Hal itu disebabkan karena berbelit-belitnya prosedur perizinan di Indonesia seakan sudah menjadi permasalahan yang tidak menarik minat investasi di Tanah Air.
"Secara obyektif, birokrasi perizinan menjadi salah satu hambatan untuk meningkatkan investasi melalui kemudahan berusaha," kata Nindyo.
Nindyo mengatakan, investor kerap menuntut beberapa fasilitas.
Antara lain peraturan perundang-undangan yang konsisten dan menjamin kepastian hukum dalam jangka panjang.
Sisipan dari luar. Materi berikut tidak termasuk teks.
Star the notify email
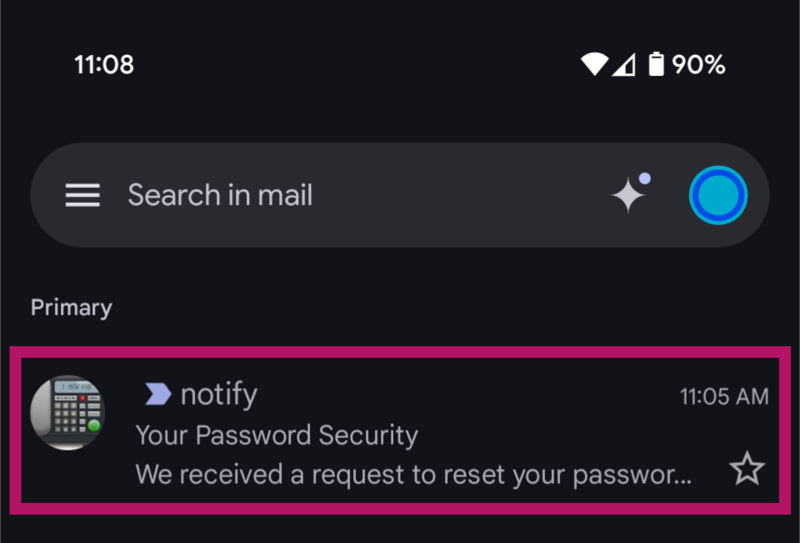Viewport: 800px width, 543px height. (x=746, y=468)
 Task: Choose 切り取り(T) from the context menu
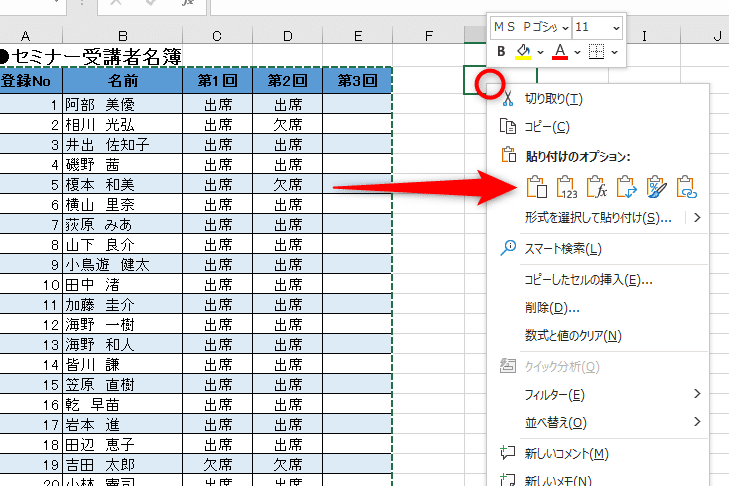tap(553, 98)
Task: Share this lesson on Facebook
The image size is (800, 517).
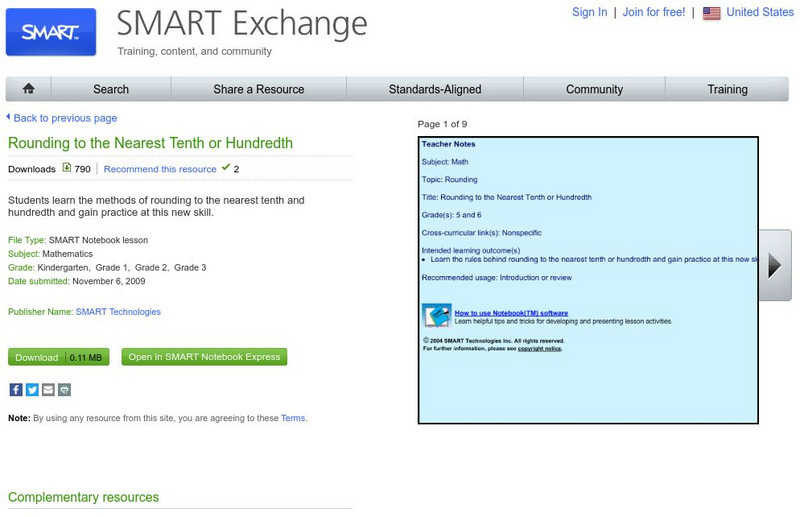Action: (16, 389)
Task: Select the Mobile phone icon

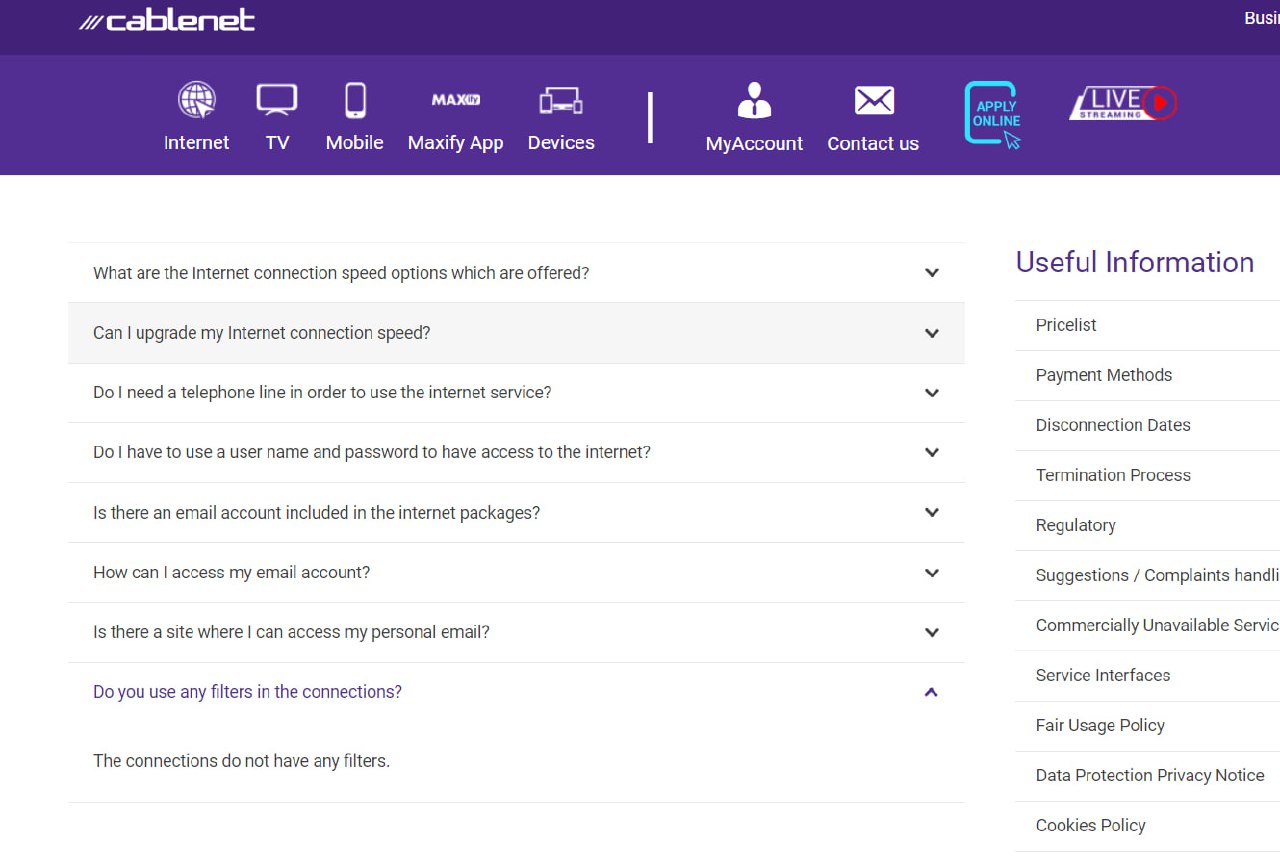Action: point(355,100)
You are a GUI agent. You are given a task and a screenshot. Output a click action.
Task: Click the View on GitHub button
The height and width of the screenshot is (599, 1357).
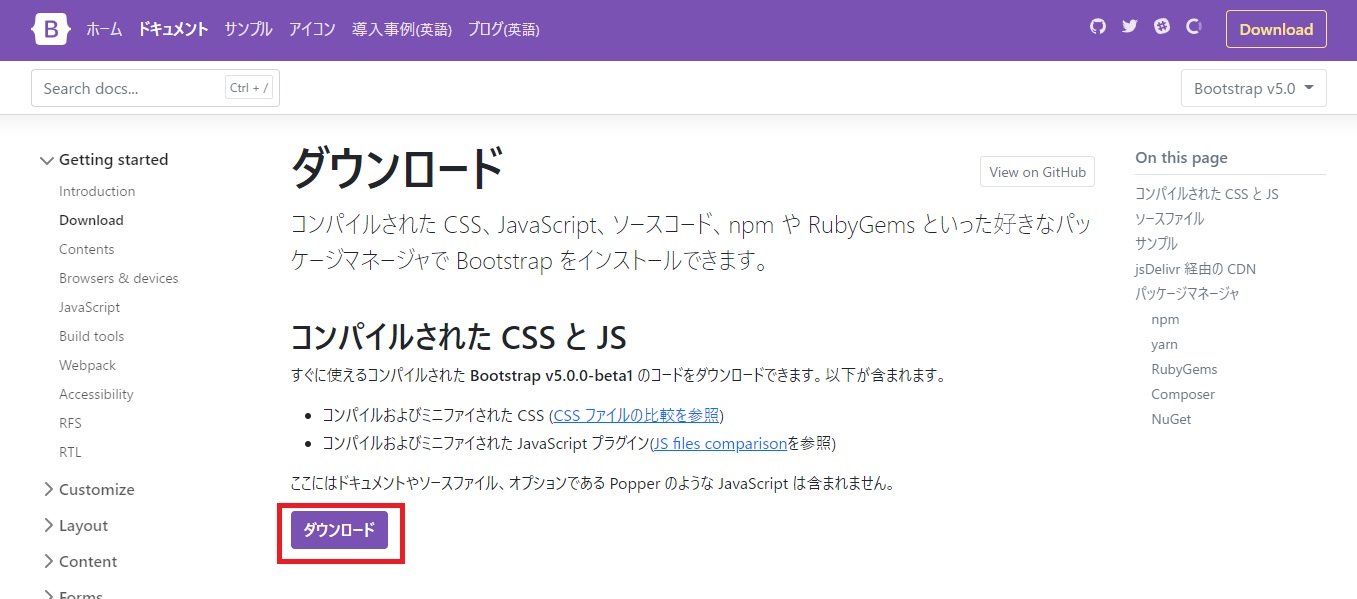[1036, 171]
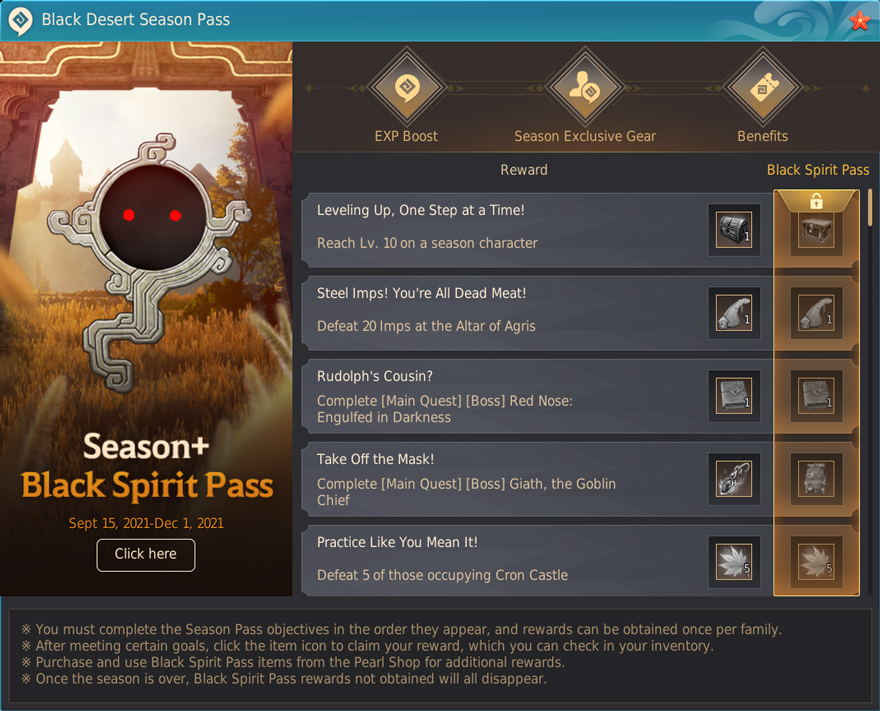Open the Black Spirit Pass column header

point(818,170)
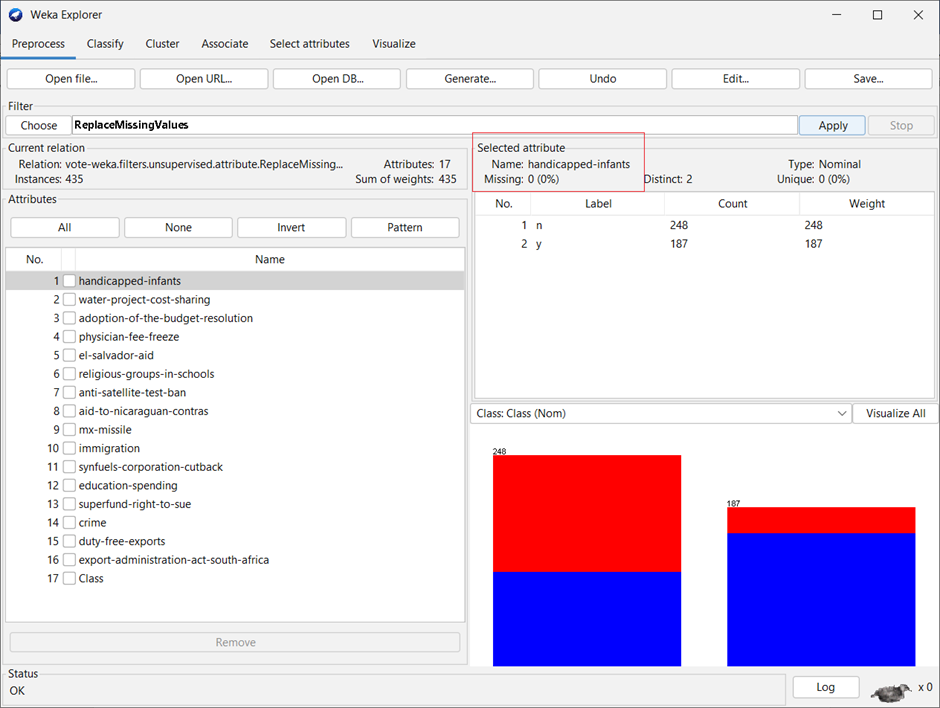The image size is (940, 708).
Task: Switch to the Classify tab
Action: [105, 44]
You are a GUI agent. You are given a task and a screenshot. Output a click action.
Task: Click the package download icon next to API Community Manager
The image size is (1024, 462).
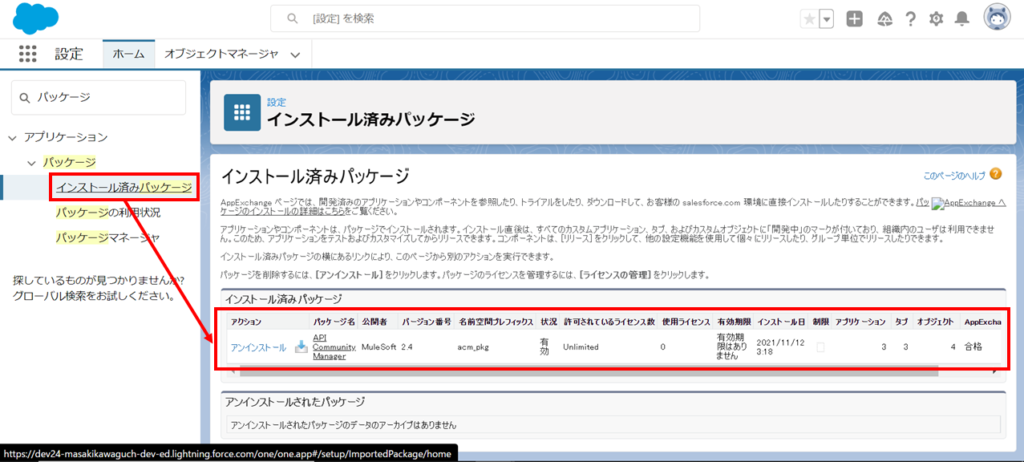301,347
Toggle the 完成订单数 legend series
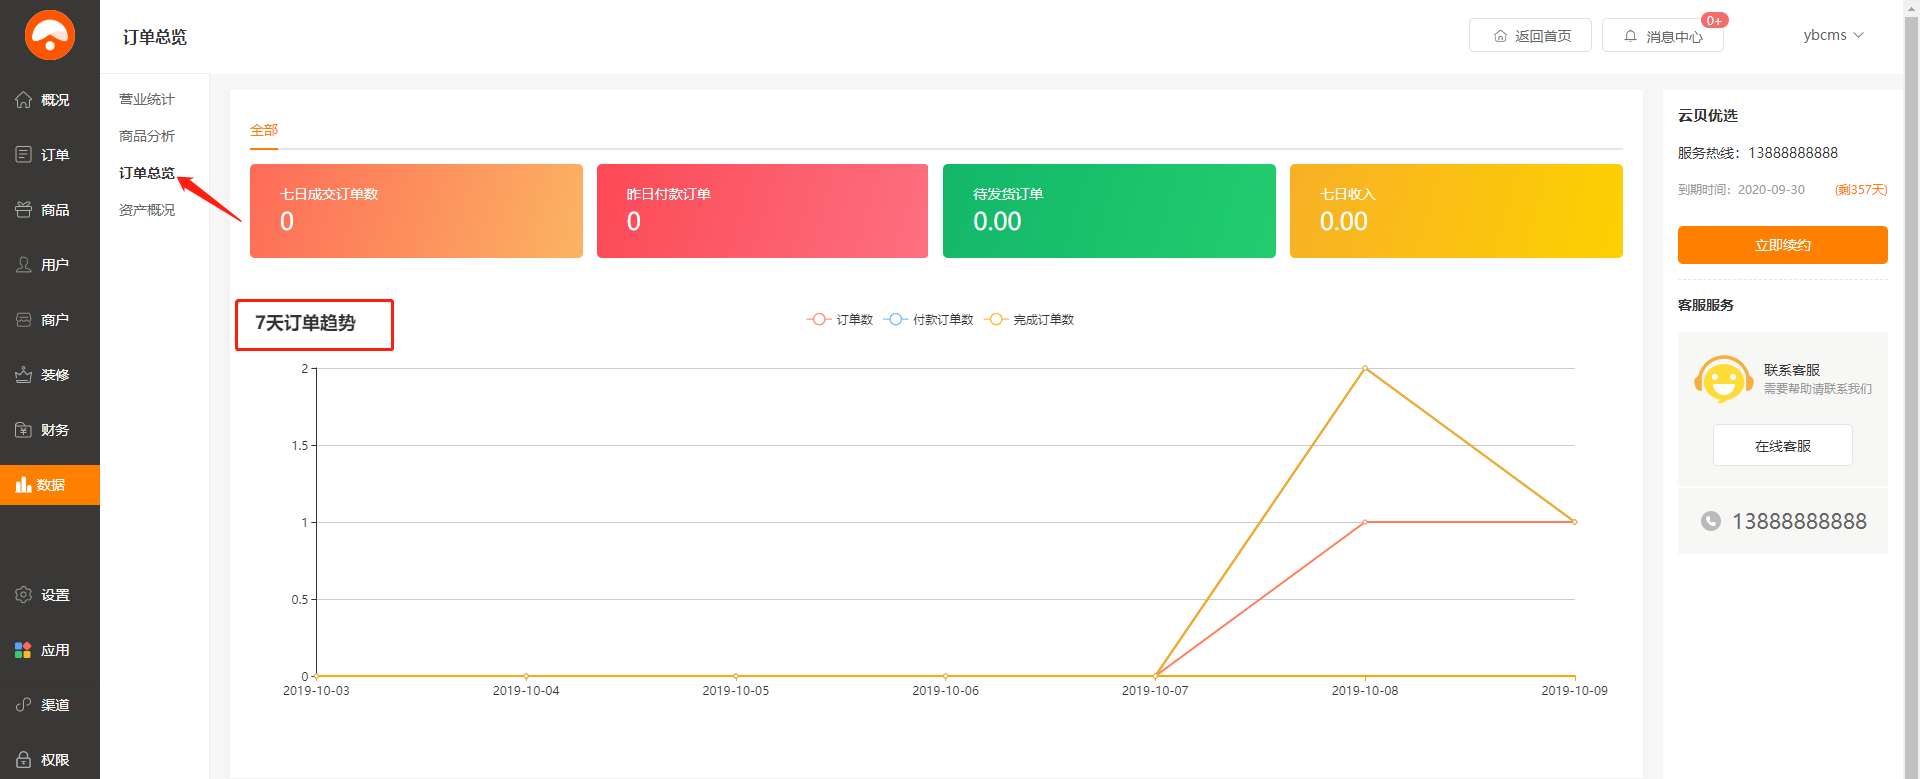 click(1029, 320)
Kedua, prosedur perizinan yang tidak berbelit-belit yang mengakibatkan ekonomi biaya tinggi.
"Ketiga, jaminan terhadap investasi serta proteksi hukum hak kekayaan intelektual (HKI) dan terakhir sarana dan prasarana yang menunjang, antara lain komunikasi, transportasi, perbankan, dan asuransi," pungkas Nindyo.
Diketahui Perppu Cipta Kerja diteken Jokowi pada 30 Desember 2022 menggantikan UU Nomor 11 Tahun 2020 tentang Cipta Kerja yang dinyatakan inkonstitusional bersyarat oleh MK.
Hingga saat ini, Perppu Cipta Kerja juga masih mendapatkan penolakan dari sejumlah pihak, terutama dari sejumlah serikat buruh.